▸ Do this: Reproduce every line of the data below with no changes.

-- START Given entries --

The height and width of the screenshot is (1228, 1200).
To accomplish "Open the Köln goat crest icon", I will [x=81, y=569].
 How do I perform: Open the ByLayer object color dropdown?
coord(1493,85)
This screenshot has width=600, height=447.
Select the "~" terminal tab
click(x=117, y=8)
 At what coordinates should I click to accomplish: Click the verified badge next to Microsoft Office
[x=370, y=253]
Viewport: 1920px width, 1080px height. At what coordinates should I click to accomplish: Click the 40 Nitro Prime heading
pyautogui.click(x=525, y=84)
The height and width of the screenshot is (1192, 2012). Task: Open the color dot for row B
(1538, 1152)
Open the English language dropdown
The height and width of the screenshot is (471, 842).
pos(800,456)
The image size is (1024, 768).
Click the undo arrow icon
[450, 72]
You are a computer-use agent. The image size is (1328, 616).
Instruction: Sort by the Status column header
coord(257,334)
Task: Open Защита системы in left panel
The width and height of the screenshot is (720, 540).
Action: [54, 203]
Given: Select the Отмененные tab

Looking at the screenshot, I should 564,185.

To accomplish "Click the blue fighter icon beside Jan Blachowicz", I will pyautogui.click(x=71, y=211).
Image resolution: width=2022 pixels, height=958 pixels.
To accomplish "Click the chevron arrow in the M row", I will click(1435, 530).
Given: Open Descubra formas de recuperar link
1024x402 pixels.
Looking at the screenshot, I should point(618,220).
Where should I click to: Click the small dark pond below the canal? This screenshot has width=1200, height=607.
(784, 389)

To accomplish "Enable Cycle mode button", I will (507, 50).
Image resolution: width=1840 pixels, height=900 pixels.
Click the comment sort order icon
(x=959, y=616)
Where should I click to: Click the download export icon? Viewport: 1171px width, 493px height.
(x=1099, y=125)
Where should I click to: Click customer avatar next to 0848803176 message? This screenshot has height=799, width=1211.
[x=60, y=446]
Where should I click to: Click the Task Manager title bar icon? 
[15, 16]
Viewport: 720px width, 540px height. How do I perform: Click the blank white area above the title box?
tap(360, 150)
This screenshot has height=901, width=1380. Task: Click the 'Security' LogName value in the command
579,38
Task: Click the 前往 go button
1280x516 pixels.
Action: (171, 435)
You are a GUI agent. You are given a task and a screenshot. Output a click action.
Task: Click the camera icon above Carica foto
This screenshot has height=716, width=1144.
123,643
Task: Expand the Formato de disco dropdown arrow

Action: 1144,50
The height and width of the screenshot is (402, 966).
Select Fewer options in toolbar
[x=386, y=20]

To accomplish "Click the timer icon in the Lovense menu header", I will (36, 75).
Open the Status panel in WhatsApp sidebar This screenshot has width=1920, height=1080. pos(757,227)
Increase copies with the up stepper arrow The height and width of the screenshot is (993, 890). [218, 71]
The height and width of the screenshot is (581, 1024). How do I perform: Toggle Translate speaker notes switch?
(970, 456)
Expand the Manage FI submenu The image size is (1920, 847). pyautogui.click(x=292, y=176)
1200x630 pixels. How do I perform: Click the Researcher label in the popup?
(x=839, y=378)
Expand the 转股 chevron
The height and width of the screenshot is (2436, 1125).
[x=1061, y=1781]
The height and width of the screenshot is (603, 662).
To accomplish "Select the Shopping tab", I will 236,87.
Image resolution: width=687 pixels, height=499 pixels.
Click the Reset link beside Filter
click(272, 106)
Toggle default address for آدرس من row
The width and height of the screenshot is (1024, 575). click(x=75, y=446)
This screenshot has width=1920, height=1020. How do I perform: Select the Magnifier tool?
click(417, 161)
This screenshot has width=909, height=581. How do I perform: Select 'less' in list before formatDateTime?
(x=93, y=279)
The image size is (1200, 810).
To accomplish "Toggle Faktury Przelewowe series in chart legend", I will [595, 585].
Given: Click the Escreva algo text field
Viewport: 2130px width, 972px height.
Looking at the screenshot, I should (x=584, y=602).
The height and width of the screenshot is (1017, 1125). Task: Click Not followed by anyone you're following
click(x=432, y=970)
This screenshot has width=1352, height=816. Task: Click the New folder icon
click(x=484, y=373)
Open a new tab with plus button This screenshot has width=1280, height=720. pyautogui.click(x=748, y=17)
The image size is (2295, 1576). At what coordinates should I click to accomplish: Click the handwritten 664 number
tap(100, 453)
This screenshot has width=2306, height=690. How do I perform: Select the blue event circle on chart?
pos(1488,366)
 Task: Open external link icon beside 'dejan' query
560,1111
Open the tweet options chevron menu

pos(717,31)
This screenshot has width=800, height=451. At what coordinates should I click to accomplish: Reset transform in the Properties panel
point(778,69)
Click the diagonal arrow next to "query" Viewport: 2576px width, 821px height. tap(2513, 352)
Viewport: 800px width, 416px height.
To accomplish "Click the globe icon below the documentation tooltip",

-- END Given entries --

▸ Exercise answer:
The height and width of the screenshot is (1228, 1200).
To accomplish "Open the Köln goat crest icon", I will [x=81, y=569].
 How do I perform: Open the ByLayer object color dropdown?
coord(1493,85)
This screenshot has width=600, height=447.
Select the "~" terminal tab
click(x=117, y=8)
 At what coordinates should I click to accomplish: Click the verified badge next to Microsoft Office
[x=370, y=253]
Viewport: 1920px width, 1080px height. At what coordinates should I click to accomplish: Click the 40 Nitro Prime heading
pyautogui.click(x=525, y=84)
The height and width of the screenshot is (1192, 2012). Task: Open the color dot for row B
(1538, 1152)
Open the English language dropdown
The height and width of the screenshot is (471, 842).
pos(800,456)
The image size is (1024, 768).
Click the undo arrow icon
[450, 72]
You are a computer-use agent. The image size is (1328, 616).
Instruction: Sort by the Status column header
coord(257,334)
Task: Open Защита системы in left panel
The width and height of the screenshot is (720, 540).
Action: [54, 203]
Given: Select the Отмененные tab

Looking at the screenshot, I should 564,185.

To accomplish "Click the blue fighter icon beside Jan Blachowicz", I will pyautogui.click(x=71, y=211).
Image resolution: width=2022 pixels, height=958 pixels.
To accomplish "Click the chevron arrow in the M row", I will click(1435, 530).
Given: Open Descubra formas de recuperar link
1024x402 pixels.
Looking at the screenshot, I should point(618,220).
Where should I click to: Click the small dark pond below the canal? This screenshot has width=1200, height=607.
(784, 389)

To accomplish "Enable Cycle mode button", I will (507, 50).
Image resolution: width=1840 pixels, height=900 pixels.
Click the comment sort order icon
(x=959, y=616)
Where should I click to: Click the download export icon? Viewport: 1171px width, 493px height.
(x=1099, y=125)
Where should I click to: Click customer avatar next to 0848803176 message? This screenshot has height=799, width=1211.
[x=60, y=446]
Where should I click to: Click the Task Manager title bar icon? 
[15, 16]
Viewport: 720px width, 540px height. How do I perform: Click the blank white area above the title box?
tap(360, 150)
This screenshot has height=901, width=1380. Task: Click the 'Security' LogName value in the command
579,38
Task: Click the 前往 go button
1280x516 pixels.
Action: (171, 435)
You are a GUI agent. You are given a task and a screenshot. Output a click action.
Task: Click the camera icon above Carica foto
This screenshot has height=716, width=1144.
123,643
Task: Expand the Formato de disco dropdown arrow

Action: 1144,50
The height and width of the screenshot is (402, 966).
Select Fewer options in toolbar
[x=386, y=20]

To accomplish "Click the timer icon in the Lovense menu header", I will (36, 75).
Open the Status panel in WhatsApp sidebar This screenshot has width=1920, height=1080. pos(757,227)
Increase copies with the up stepper arrow The height and width of the screenshot is (993, 890). [218, 71]
The height and width of the screenshot is (581, 1024). How do I perform: Toggle Translate speaker notes switch?
(970, 456)
Expand the Manage FI submenu The image size is (1920, 847). pyautogui.click(x=292, y=176)
1200x630 pixels. How do I perform: Click the Researcher label in the popup?
(x=839, y=378)
Expand the 转股 chevron
The height and width of the screenshot is (2436, 1125).
[x=1061, y=1781]
The height and width of the screenshot is (603, 662).
To accomplish "Select the Shopping tab", I will 236,87.
Image resolution: width=687 pixels, height=499 pixels.
Click the Reset link beside Filter
click(272, 106)
Toggle default address for آدرس من row
The width and height of the screenshot is (1024, 575). click(x=75, y=446)
This screenshot has width=1920, height=1020. How do I perform: Select the Magnifier tool?
click(417, 161)
This screenshot has width=909, height=581. How do I perform: Select 'less' in list before formatDateTime?
(x=93, y=279)
The image size is (1200, 810).
To accomplish "Toggle Faktury Przelewowe series in chart legend", I will [595, 585].
Given: Click the Escreva algo text field
Viewport: 2130px width, 972px height.
Looking at the screenshot, I should (x=584, y=602).
The height and width of the screenshot is (1017, 1125). Task: Click Not followed by anyone you're following
click(x=432, y=970)
This screenshot has width=1352, height=816. Task: Click the New folder icon
click(x=484, y=373)
Open a new tab with plus button This screenshot has width=1280, height=720. pyautogui.click(x=748, y=17)
The image size is (2295, 1576). At what coordinates should I click to accomplish: Click the handwritten 664 number
tap(100, 453)
This screenshot has width=2306, height=690. How do I perform: Select the blue event circle on chart?
pos(1488,366)
 Task: Open external link icon beside 'dejan' query
560,1111
Open the tweet options chevron menu

pos(717,31)
This screenshot has width=800, height=451. At what coordinates should I click to accomplish: Reset transform in the Properties panel
point(778,69)
Click the diagonal arrow next to "query" Viewport: 2576px width, 821px height. tap(2513, 352)
Viewport: 800px width, 416px height.
To accomplish "Click the globe icon below the documentation tooltip",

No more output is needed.